You are invited to pray the Stations of the Cross with our Franciscan Sisters of Christian Charity at San Xavier Mission, Tucson, Arizona! As we journey, we pray for one another.
If you would like, please pass this on to whom ever you believe would like to pray the Stations of the Cross using the Journey of Decisions – A Way of the Cross. These Stations are from the perspective of individuals at the passion drama. (see notes below). The images of the Stations are from the garden area outside the Mausoleum at San Xavier Mission. The crucifixes are from inside of the San Xavier Mission Church. Each Station is read by a Franciscan Sister at San Xavier Mission.(see credits at end of video).
JOURNEY OF DECISION – A Way of the Cross
In the Gospels many people are involved in the death of Jesus, some more directly than others, like the priests, the Pharisees, the Romans, the screaming mob. Some individuals are known by name Judas, Herod, Caiaphas, Pilate. Unfortunately, the Gospel writers did not reveal the thoughts of the people involved in the passion drama. Nonetheless, we know that the people involved in the crucifixion were confronted with the difficult decision: to accept or reject Jesus.
Fr. Henri Nouwen, a noted spiritual writer, remarks that, in encountering the Cross, people throughout the ages have always been confronted by the choice either of becoming Christ’s followers or his executioners. This is true today. When we face the Cross in our lives, we make choices that determine whether we become followers of Christ or his executioners.
Similarly, through our sins, we all share some responsibility for the death of Jesus. Jesus is the Lamb of God who takes away the sins of the world-not just the sins of his day but of all ages. In that sense, we were all there on that day of darkness.
Journey of Decision is a Way of the Cross intended for both individual and group use. Either way, the following comments might prove helpful.
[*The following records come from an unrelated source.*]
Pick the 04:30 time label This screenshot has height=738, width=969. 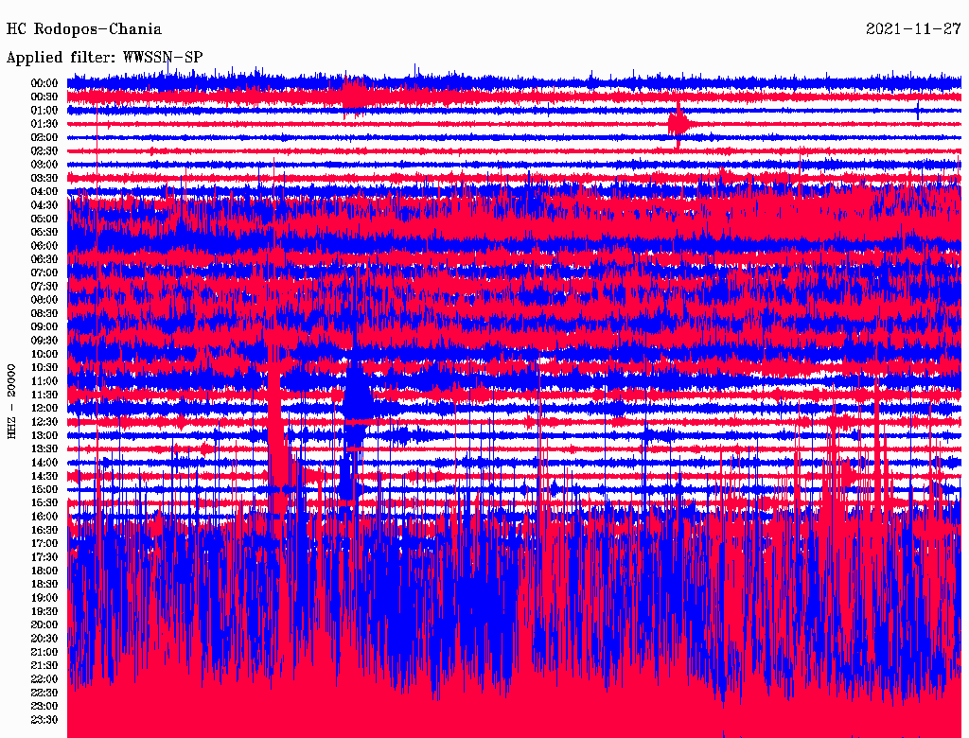[x=44, y=205]
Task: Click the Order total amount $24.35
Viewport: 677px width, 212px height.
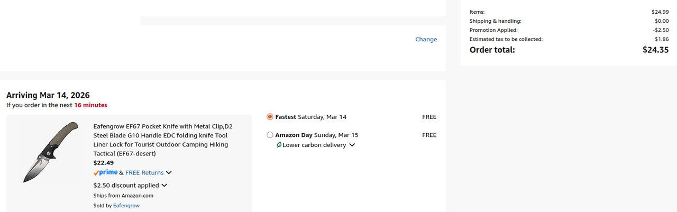Action: click(x=655, y=50)
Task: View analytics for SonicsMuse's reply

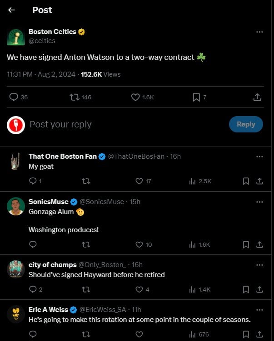Action: coord(193,244)

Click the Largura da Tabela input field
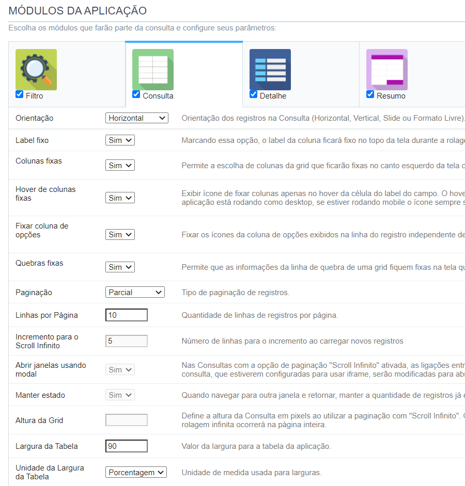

The spirit of Journey of Decision is involvement. The dramatic form (the fourteen monologues) engages our imagination. The Scripture texts at the beginning of each station, with a few exceptions, set the scene for the monologues. Each station focuses on a character who was intimately involved with Christ’s passion, and who indirectly questions us about our own involvement. The characters not only invite us to look at their strengths and weaknesses, but also challenge us to examine our own strengths and weaknesses.
The use of imagination is important. Most of the characters used in the monologues are found in the traditional Way of the Cross-for instance, Pilate, Simon, Veronica. However, a few characters are not common to the traditional stations and must be imagined. For example, Barabbas, in station two, can be imagined as scowling around the edges of the crowd as he delivers his monologue.